Il 6 febbraio si è celebrata la Giornata Internazionale contro le mutilazioni genitali femminili. Sono almeno 200 milioni le bambine e donne costrette a subire questa tortura. La maggior parte di loro vive in Africa, Medio Oriente e Asia. La pratica è quasi universale a Gibuti, Guinea e Somalia, dove circa il 98 per cento delle donne e delle ragazze ha subito una qualche forma di mutilazione genitale. In molti casi, sono bambine tra i 5 e 9 anni. Ma la mutilazione genitale femminile riguarda anche Europa, Australia e Stati Uniti.

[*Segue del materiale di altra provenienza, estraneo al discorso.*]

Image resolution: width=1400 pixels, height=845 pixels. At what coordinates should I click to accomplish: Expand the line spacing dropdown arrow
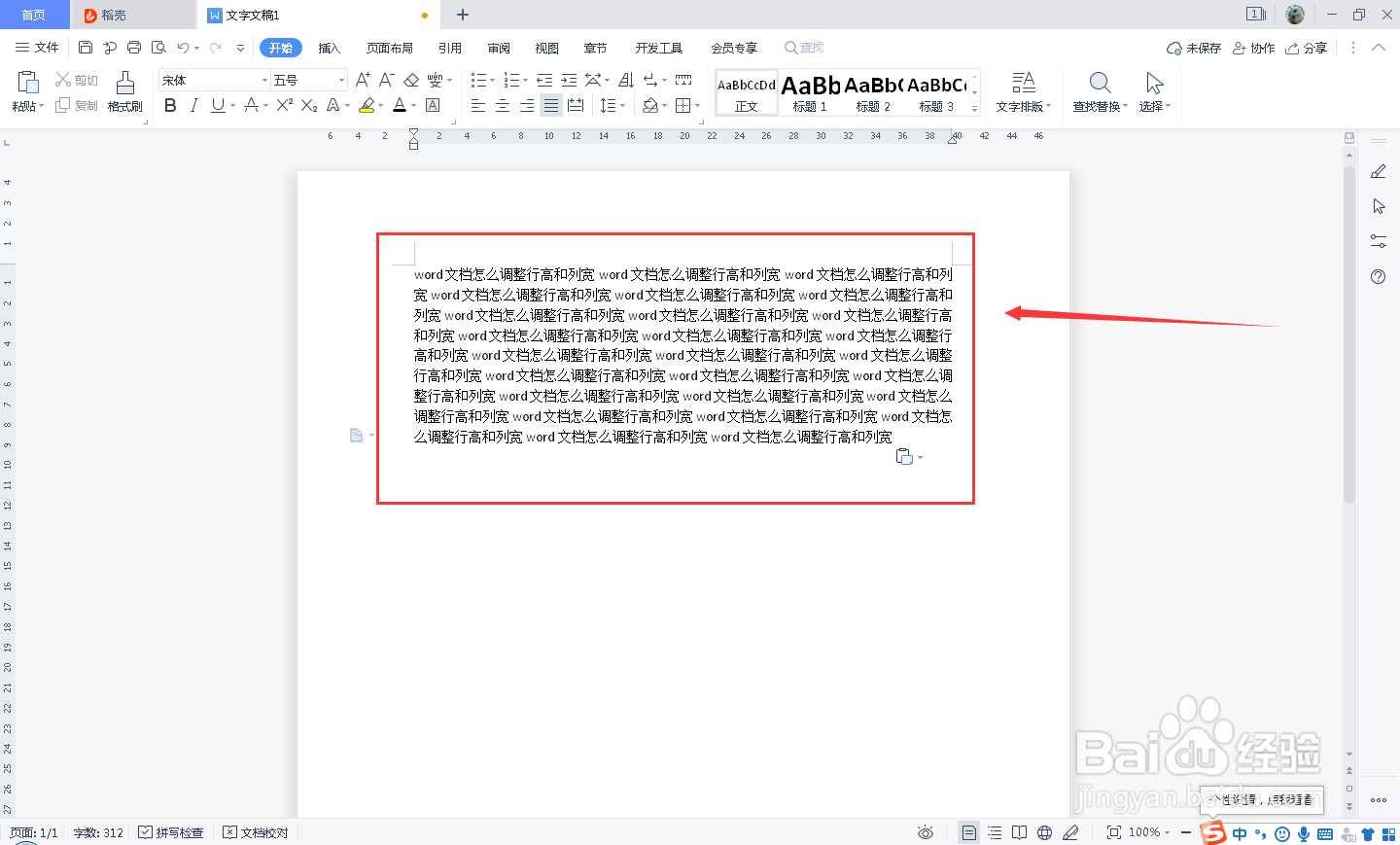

E non solo, spesso le bambine e adolescenti sono a rischio di essere sottoposte a mutilazione quando tornano nei Paesi d’origine per far visita ai parenti, soprattutto nel periodo estivo quando comincia quella che si conosce come la “stagione del taglio”.Molte comunità praticano la mutilazione genitale nella convinzione che garantirà la verginità prima del matrimonio, la fedeltà della futura sposa e quindi l’onore familiare. Sebbene la religione venga utilizzata per giustificare questa violenza ai corpi delle donne, non esiste nessun precetto o credo che la preveda.

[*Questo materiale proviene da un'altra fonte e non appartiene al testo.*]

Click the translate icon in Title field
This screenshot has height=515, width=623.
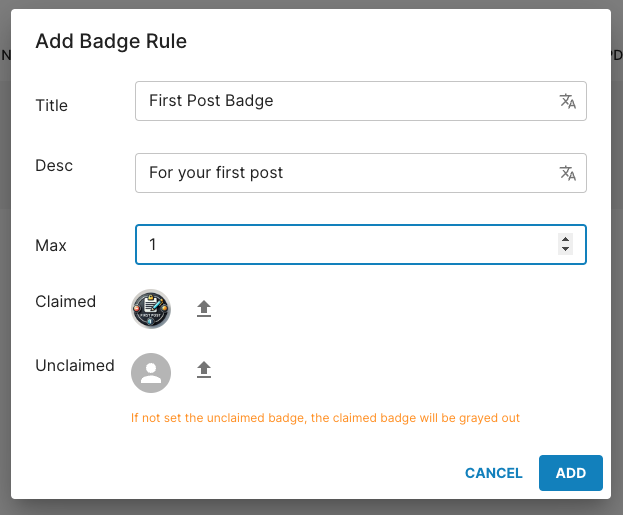[x=567, y=101]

“Le mutilazioni genitali femminili rappresentano tante cose: un atto violento che causa infezioni, malattie, complicazioni durante il parto e anche la morte”, ha affermato Henrietta H. Fore, direttore generale di Unicef. “Una pratica crudele che infligge danni emotivi duraturi nel tempo – ha aggiunto Fore – perpetrati sui più vulnerabili della società: le ragazze nella fascia di età compresa tra l’infanzia e i 15 anni”.
Il Fondo delle Nazioni Unite per la popolazione (Unfpa) assieme a Unicef ha lanciato nel 2008 un programma per porre fine alle mutilazioni genitali delle donne. Da allora, 13 paesi hanno approvato leggi che vietano la Fgm e le agenzie delle Nazioni Unite hanno fornito l’accesso ai servizi di prevenzione, protezione e trattamento a più di 700mila donne e ragazze. L’eliminazione delle mutilazioni genitali femminili è inclusa fra gli Obiettivi di Sviluppo Sostenibile, approvati dall’Assemblea Generale dell’ONU il 25 settembre 2015, e dovranno essere raggiunti entro il 2030. Amref, da 60 anni la più grande organizzazione sanitaria africana che opera nel continente, ha lanciato la campagna “Stop the cut” – Fermiamo il taglio. “Per promuovere l’abbandono delle mutilazioni genitali femminile – è l’appello delle Nazioni Unite – è necessario un impegno coordinato e sistematico che deve coinvolgere intere comunità e focalizzarsi sui diritti umani e sull’uguaglianza di genere. E’ necessario anche affrontare le esigenze in materia di salute riproduttiva e sessuale delle donne e delle ragazze che ne soffrono le conseguenze”.